Image made with a Holga S120 camera modified to accept 35mm film. In this case, Ilford FP4.
(Click on any image to see larger)


It's been a week of some experimentation in the Analog East Texas project.

Actually, it's been more like revisiting a past project. I pulled an old Holga camera out of the dust accumulated on the shelf and picked up where I left off I guess about 10 years or better ago. When I first started shooting with Holga cameras, I read just about everything I could find about them, which admittedly wasn't much. They were still almost on the fringes in the art photography community, mostly on the East and West coasts, and hadn't entirely made their way to Deep East Texas.

By contrast, this past fall, I was shooting with a newer model Holga at the Texas Renaissance Festival. On a few occasions, passers-by would remark, "Nice Holga," or "Cool, a Holga."

For those of you who don't know, the Holga camera is classified as a toy or plastic camera, because that's what it is. It's patterned somewhat after, or inspired by, the Diana camera, manufactured by the Great Wall Plastic Company in Hong Kong in the early 1960s. If you ever went to a fair midway around that time, you probably saw a Diana in one of the prize collections. They were imported by the case and sold to wholesalers for about 50-cents each. Most were either given away as promotional items or prizes.

Holga cameras were produced starting in the early 1980s in mainland China to be an inexpensive "family" camera, much like the earliest Kodak roll film cameras in the United States, 80 or more years earlier. Unlike Kodak, though, production quality was crap not precisely consistent. Holga cameras, like the Diana before them, were known for light leaks, soft images, vignetting - in other words, cool photos!

Anyway, I pulled this camera off the shelf, cleaned it up and rebuilt the high-tech process by which the camera would now accept 35mm film in place of its original 120 film. (I cut a new piece of plastic foam to cushion the film cassette and hold it where I wanted it to be.)

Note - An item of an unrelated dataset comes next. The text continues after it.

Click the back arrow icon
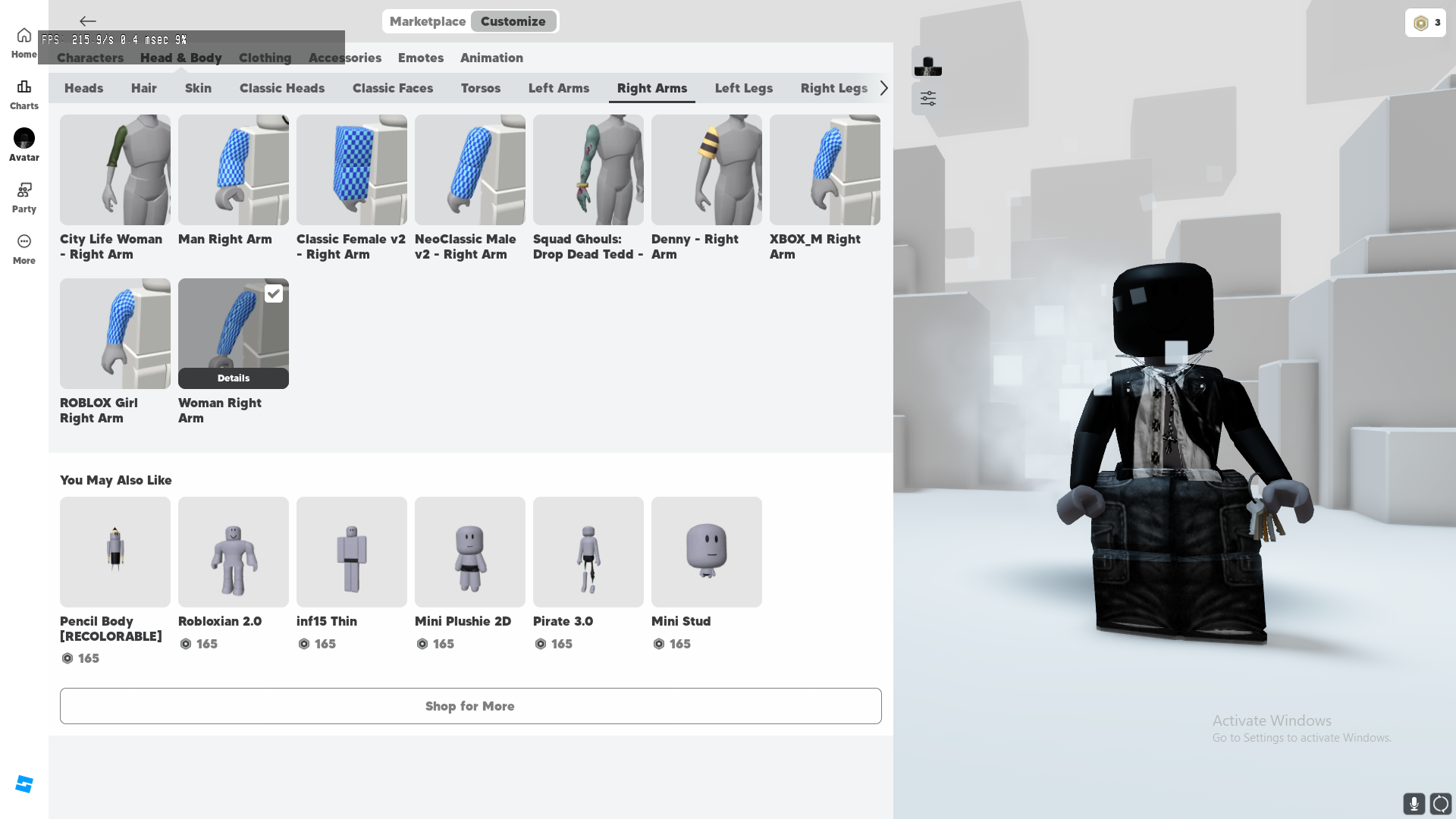This screenshot has width=1456, height=819. 88,21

South Street Bridge, Nacogdoches, Texas
 The cool part, to me, anyway, of shooting 35mm film in the 120 Holga camera is the depth of the image. I love the shape of the negative, almost panoramic, with the addition of the sprocket holes on the edges of the film surrounded by the image.

I'll be following up with more on the Holga cameras in a future edition of the Analog East Texas project in The Daily Sentinel. The first installment, shot with the Kodak Duaflex, published Jan. 26.

As an interesting side note, thanks to some folks who read the first installment, I am also now the proud owner of a Yashica Electro 35 GSN camera, a Canon A-1 and a Kodak Instant Colorburst 250 camera (That's one of the cameras Polaroid successfully sued Kodak over about 30 years ago. Look it up, it's an interesting story.) With the exception of the Kodak instant camera which, for reasons which will become obvious if you search the world wide interwebs for the story, I'll hopefully be using my new acquisitions in the project in the coming months.